Ein Unternehmer zeigt die Realität auf
Statt mit Statistiken zu argumentieren, lohnt ein Blick auf die Praxis. Kaspar Pfister, Geschäftsführer der Benevit-Gruppe, betreibt an 32 Standorten mit 1900 Mitarbeitern Pflegeheime und ambulante Pflegeangebote. Er hält die Kosten des Systems für untragbar und hat ein alternatives Modell entwickelt: die sogenannte „Stambulant“-Pflege, eine Kombination aus stationärer und ambulanter Versorgung.
Sein Versprechen: Pflegeheimbewohner könnten bis zu 1000 Euro Eigenanteil pro Monat sparen, die Pflegeversicherungen sogar Milliarden. Doch dafür wäre eine grundlegende Reform nötig, die nicht nur an Einnahmen und Ausgaben schraubt, sondern das System strukturell verändert.
Die Folgen des aktuellen Gesetzentwurfs
Der vorliegende Gesetzentwurf vernichtet nach Ansicht von Experten und Unternehmern wie Pfister über eine Milliarde Euro an Investitionen. Denn die geplanten Maßnahmen treffen nicht nur Gutverdiener, sondern auch private Investoren, die in Pflegeeinrichtungen investieren wollen. Die Unsicherheit über die künftige Finanzierung bremst Innovationen und Modernisierungen aus.
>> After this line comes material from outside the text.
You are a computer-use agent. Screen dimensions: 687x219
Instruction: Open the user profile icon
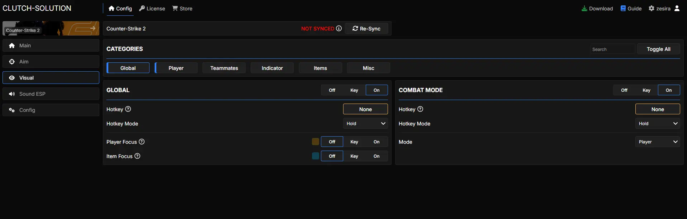tap(677, 8)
Pfister betont: „Die Politik muss endlich umdenken. Statt immer höhere Beiträge zu verlangen, sollten wir Anreize für effizientere Modelle schaffen.“ Die Debatte um die Pflegereform zeigt einmal mehr, wie dringend ein Systemwechsel notwendig ist – zum Wohle der Pflegebedürftigen und der Beitragszahler.